AMY GOODMAN: Kristen, can you talk about the role of social media in exposing the story—first Alexandria, the blogger, then Anonymous?
KRISTEN GWYNNE: Social media has played an interesting role in the story from the beginning, because without it, just prosecuting the case at all would have been difficult because so much of the evidence was tweets and Facebook posts and videos that kids put up on YouTube. And what Alexandria Goddard did was take screen shots of everything before the kids were smart enough, I guess, to realize that they needed to delete them. So she was able to compile evidence that—
AMY GOODMAN: And who is she?
KRISTEN GWYNNE: She was a blogger, a local—for the website Prinniefied.com, and she was also from the town. So she had, I guess, a personal interest in investigating further, because she said, from the minute she heard about the case, she believed that the football players were being treated specially because the town has so much invested in the team. And then, once Anonymous caught hold of it, they took it even further by exposing more—more tweets and then, of course, the video, which was just a stunning, I guess, testament to the rape culture in America and in this town, in particular.
AMY GOODMAN: Finally, "X," or Christopher Doyon, your, you know, name that’s online, can you talk about OpPedoChat and talk about—well, I’m looking at Wired magazine. "It could indicate [that] this is the project of one subsection of Anonymous, which would explain the slightly different tone to the information release. This isn’t the first anti-paedophile project from the group, either." And then it goes on to talk about the past ones.
"X": Sure, Amy, I’ll be happy to, but I just want to point out one last thing on the Steubenville subject. There’s more to this than just a rape that’s being covered up because of football and because of legitimate revenue within that community. We have uncovered—Anonymous has uncovered a gigantic gambling ring in Steubenville that, you know, is—probably half of the revenue in that community is underground, and it involves gambling, involves drugs. So, there’s more to this than this. This story is about corruption.
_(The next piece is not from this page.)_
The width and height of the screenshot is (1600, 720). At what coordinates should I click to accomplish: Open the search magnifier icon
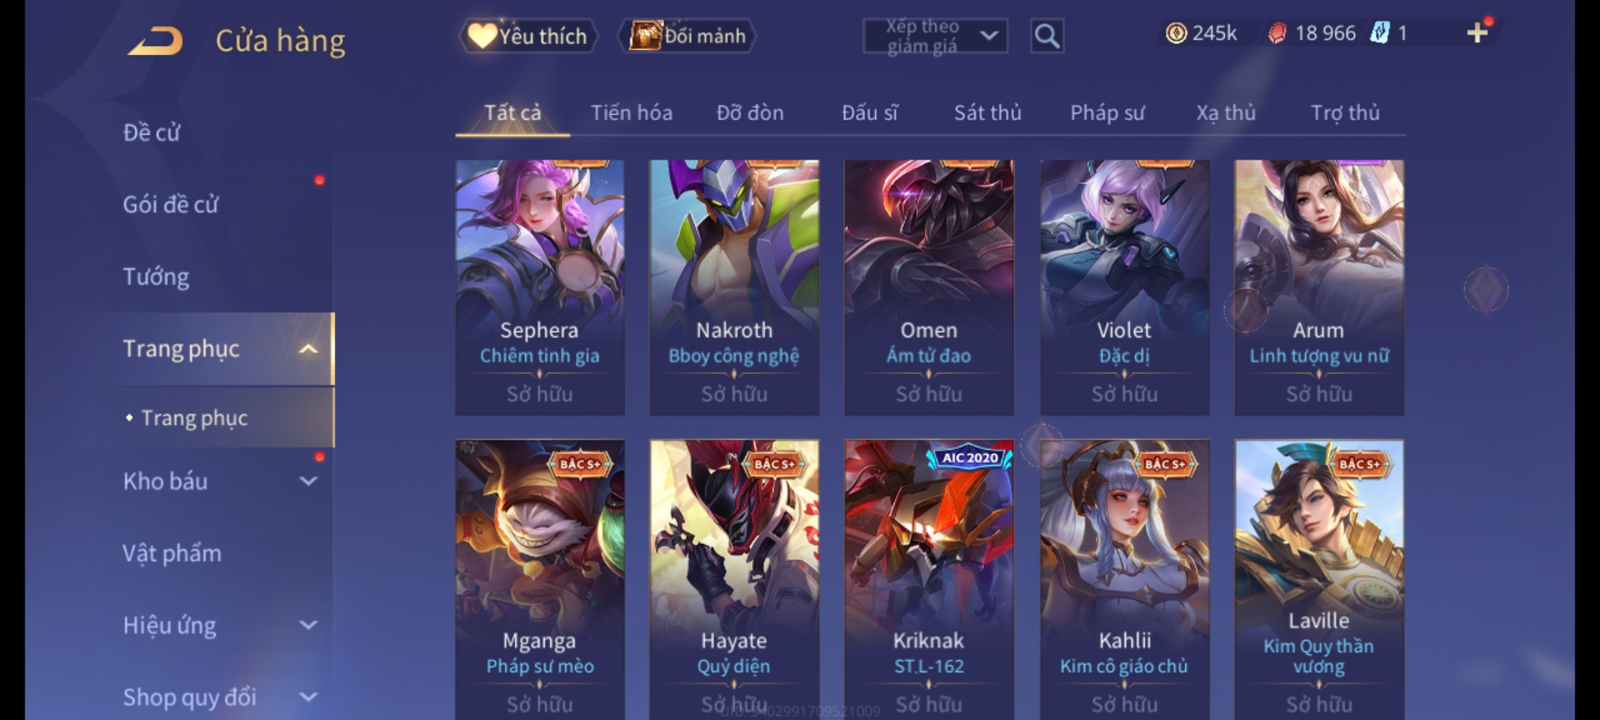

It’s about a sick fascination and fixation with football. And so, I encourage people to go to Local Leaks and look at the information that we’ve revealed, because this is—this goes deeper than just rape.
AMY GOODMAN: We have 10 seconds.
"X": OpPedoChat is an operation by Anonymous to uncover pedophiles on social media and to out them and to get them removed from social media and, hopefully, arrested and convicted for their crimes.
AMY GOODMAN: Well, Christopher Doyon, aka "Commander X," I want to thank you for being with us, hacktivist with the hacktivist group Anonymous. Also, thank you to Monika Johnson Hostler with the National Alliance to End Sexual Violence, as well as to Kristen Gwynne.